- _Source information_:

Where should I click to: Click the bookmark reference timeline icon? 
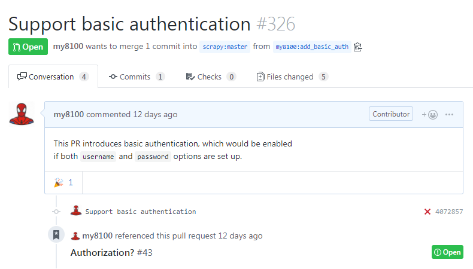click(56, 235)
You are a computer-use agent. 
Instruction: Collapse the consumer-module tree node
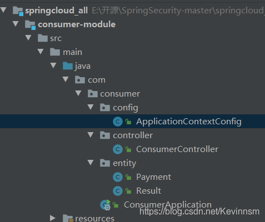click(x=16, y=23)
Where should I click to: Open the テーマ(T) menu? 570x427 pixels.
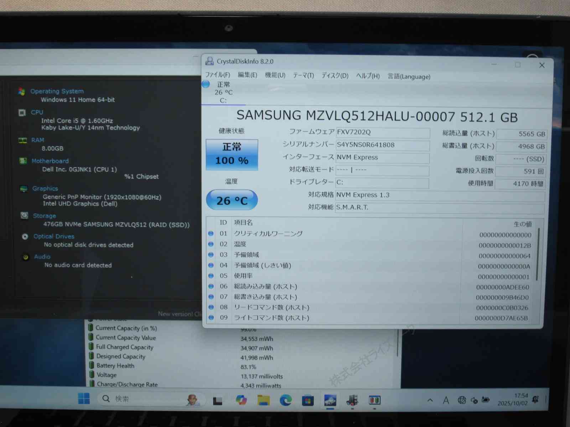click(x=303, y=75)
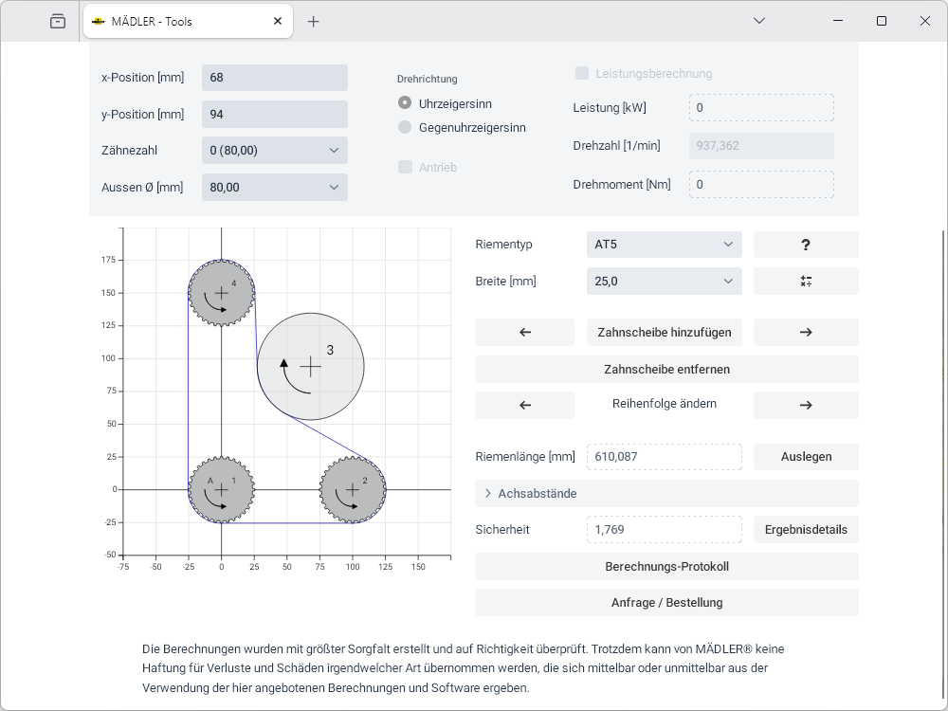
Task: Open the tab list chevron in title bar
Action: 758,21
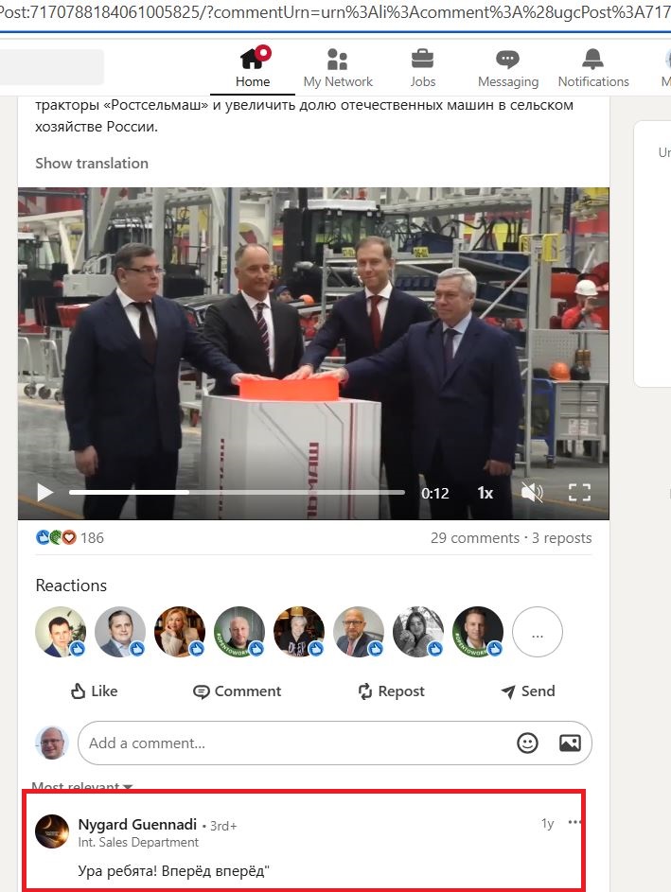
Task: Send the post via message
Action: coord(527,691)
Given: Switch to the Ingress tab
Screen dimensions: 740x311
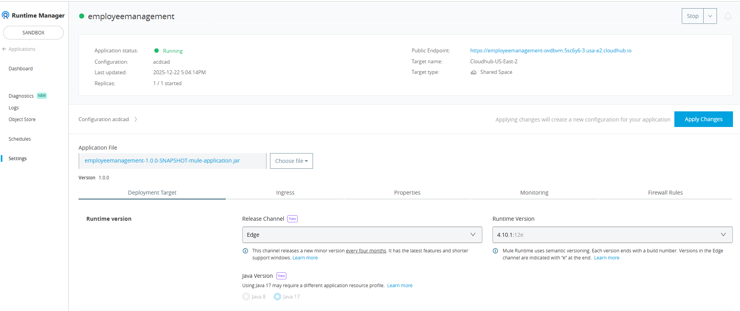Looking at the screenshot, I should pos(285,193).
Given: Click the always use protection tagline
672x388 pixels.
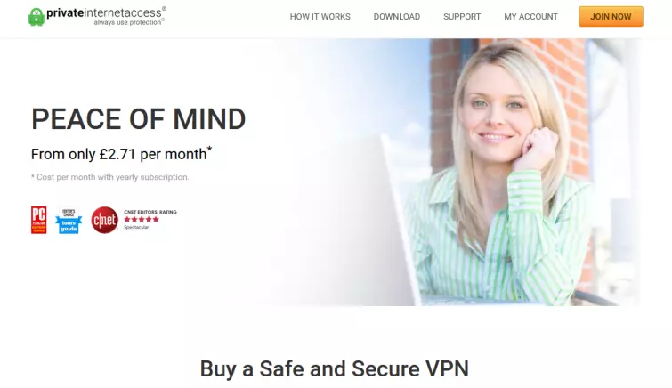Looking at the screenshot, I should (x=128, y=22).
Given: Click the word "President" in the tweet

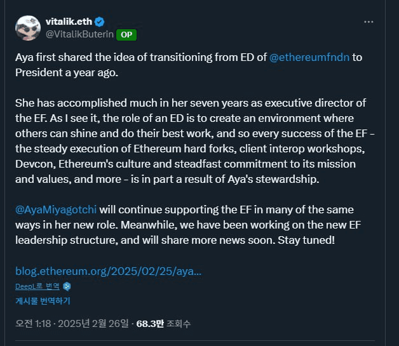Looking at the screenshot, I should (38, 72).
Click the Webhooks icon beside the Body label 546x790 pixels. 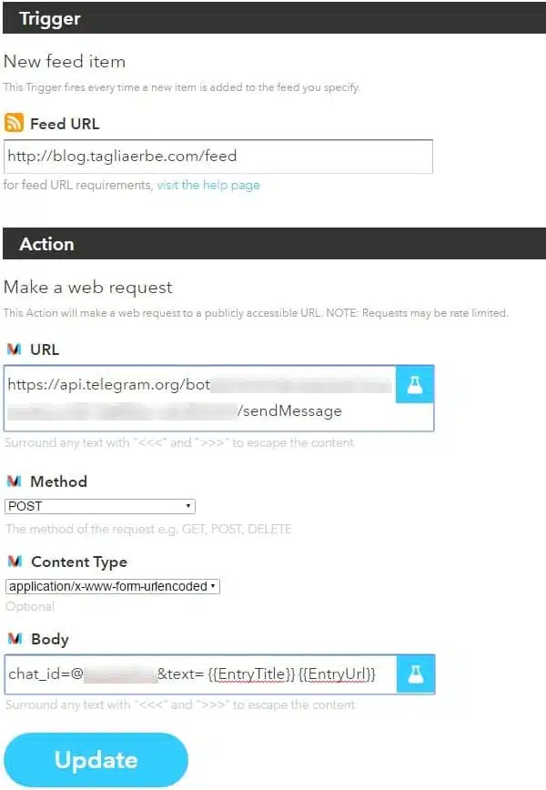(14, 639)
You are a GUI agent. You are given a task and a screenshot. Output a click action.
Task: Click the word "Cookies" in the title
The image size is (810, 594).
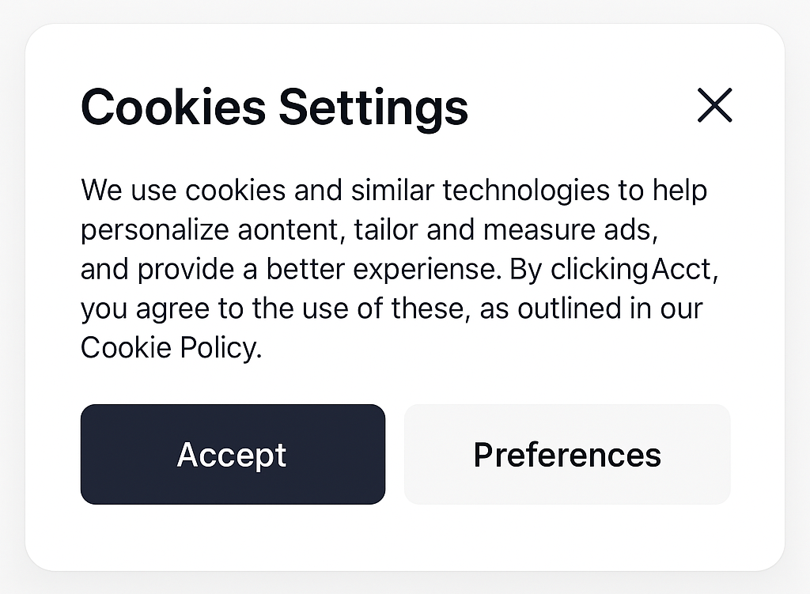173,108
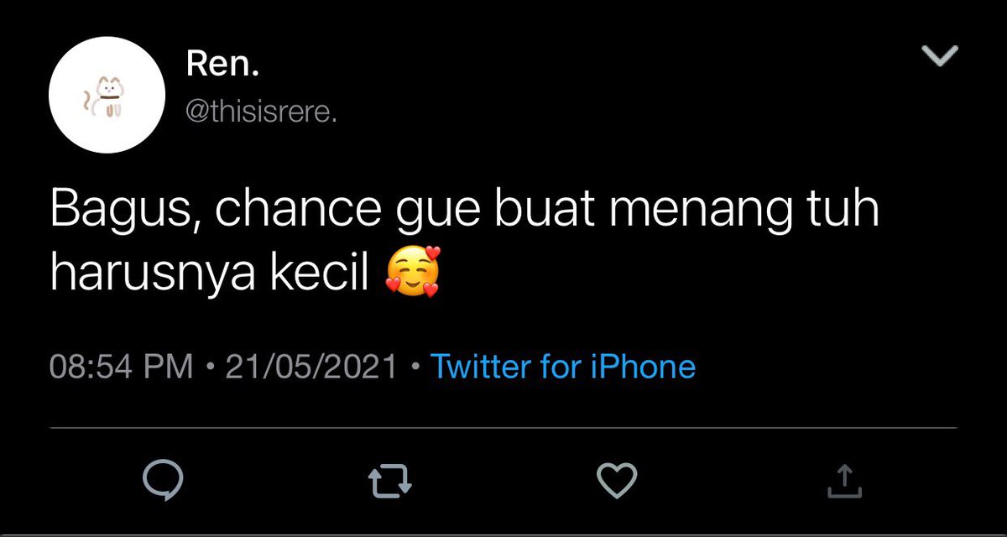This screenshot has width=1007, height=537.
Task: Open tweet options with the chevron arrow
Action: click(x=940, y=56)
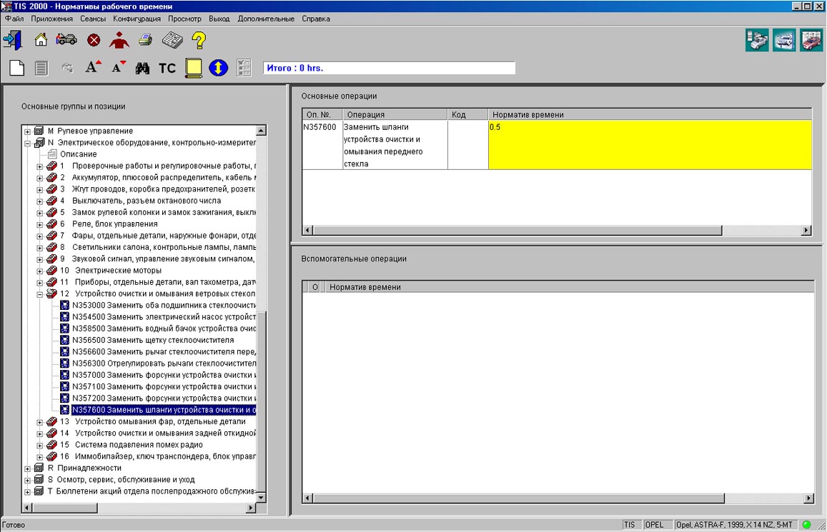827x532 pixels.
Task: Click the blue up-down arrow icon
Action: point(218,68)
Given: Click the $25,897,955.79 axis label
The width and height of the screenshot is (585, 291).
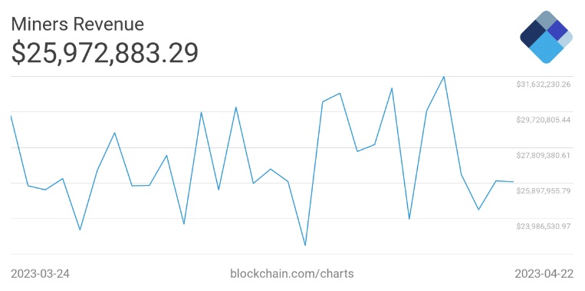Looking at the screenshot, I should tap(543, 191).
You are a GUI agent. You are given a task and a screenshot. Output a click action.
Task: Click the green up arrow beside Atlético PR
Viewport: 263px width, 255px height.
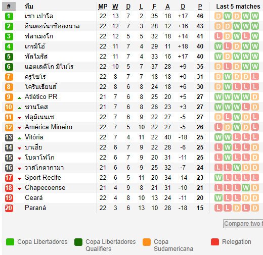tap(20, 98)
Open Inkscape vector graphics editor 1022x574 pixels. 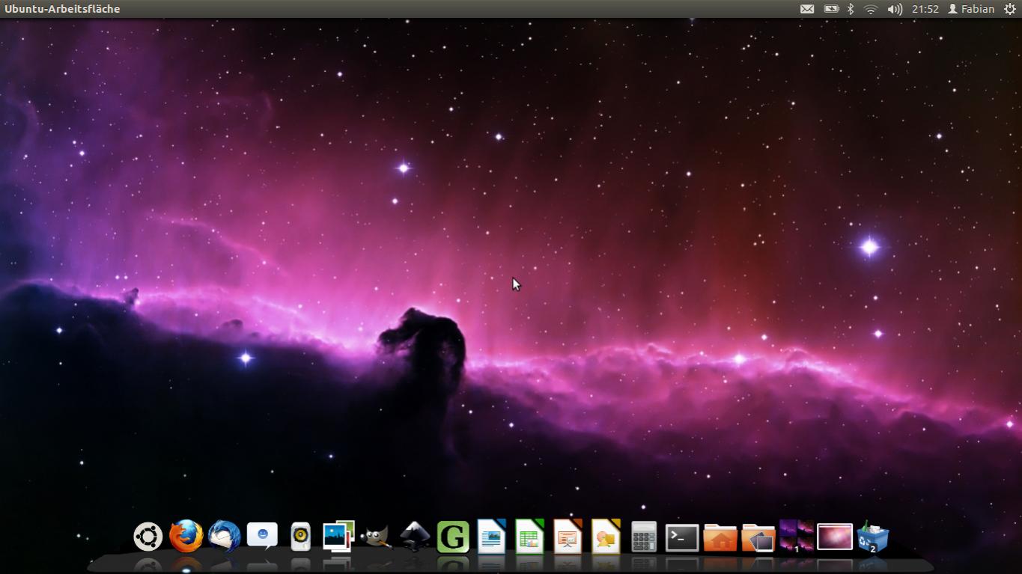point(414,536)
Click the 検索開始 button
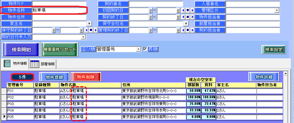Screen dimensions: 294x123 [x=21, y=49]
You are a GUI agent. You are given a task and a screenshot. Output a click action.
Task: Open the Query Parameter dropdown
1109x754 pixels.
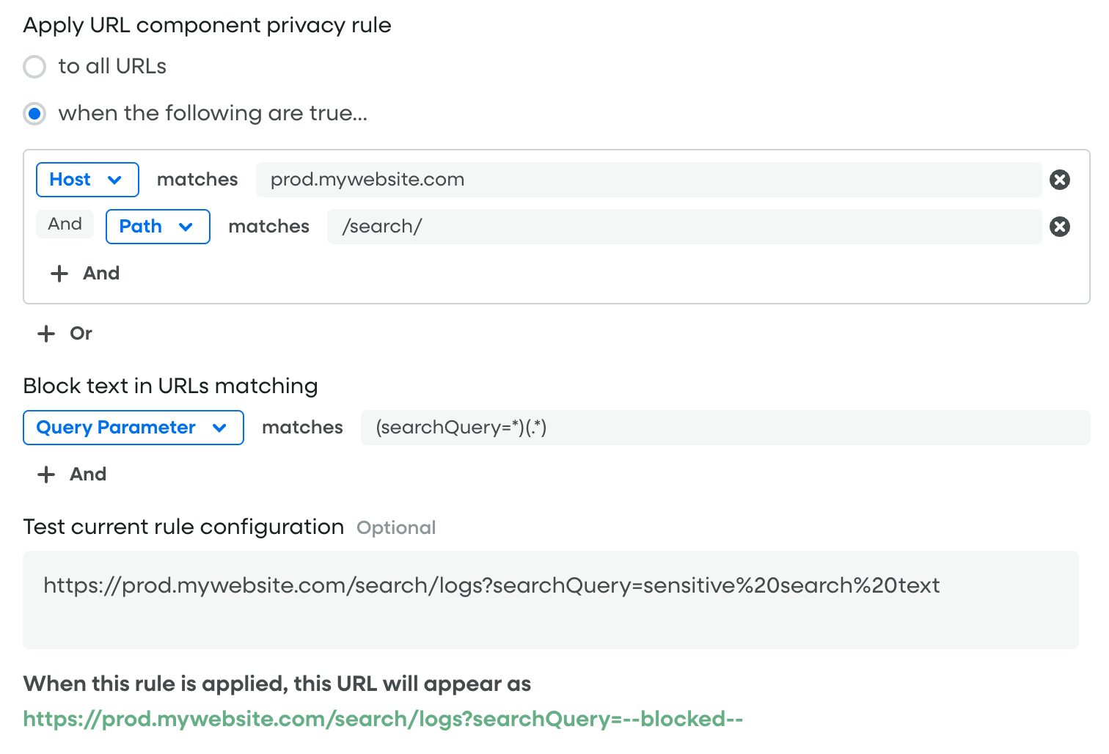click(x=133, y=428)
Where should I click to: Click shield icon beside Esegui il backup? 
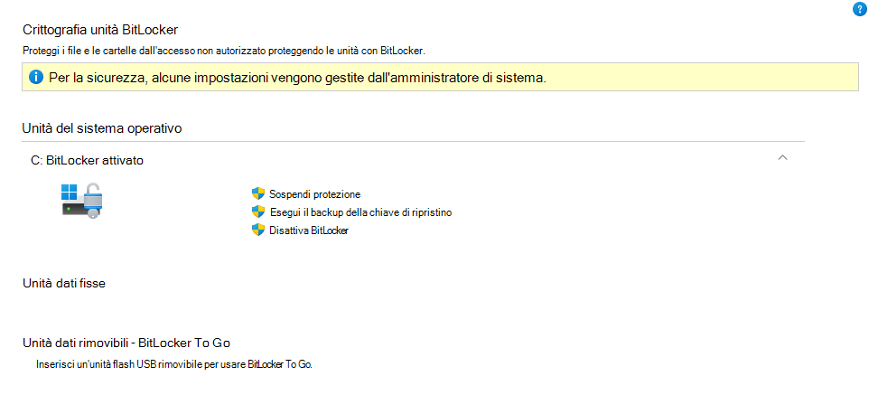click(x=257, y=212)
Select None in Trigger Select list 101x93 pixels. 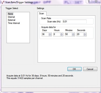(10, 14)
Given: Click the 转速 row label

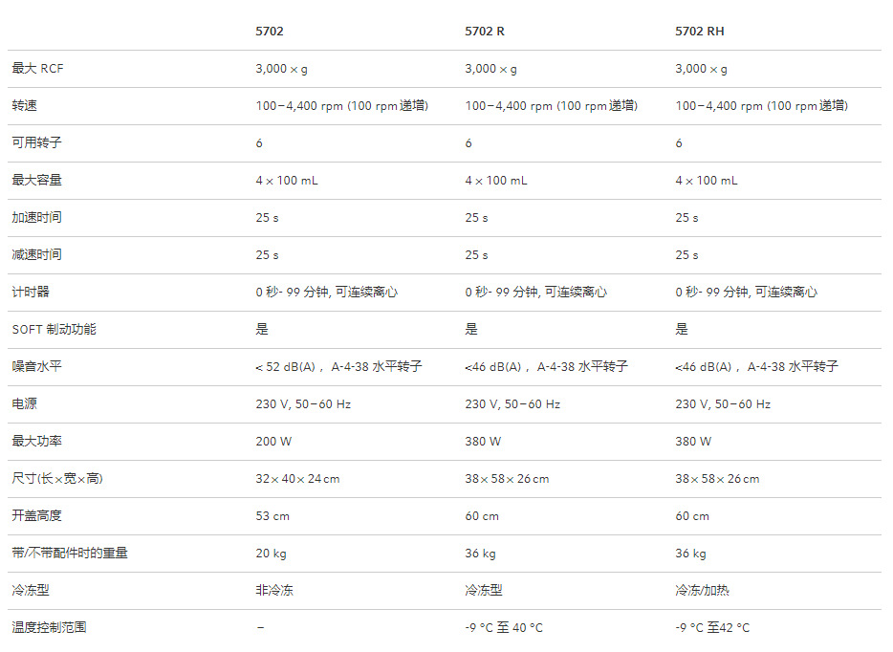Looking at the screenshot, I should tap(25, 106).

- _Try it_:
Using the records above, print exactly the run of lines that starts with the line with "The image size is (810, 594)." and goes on through the line with "Given: Click the $25,897,955.79 axis label", pictures excluded.

- _Reply_:
The image size is (810, 594).
173,108
This screenshot has width=1007, height=537.
Task: Open tweet options with the chevron arrow
Action: click(x=940, y=56)
827x532 pixels.
Task: Click the blue up-down arrow icon
Action: point(218,68)
Given: Click the $25,897,955.79 axis label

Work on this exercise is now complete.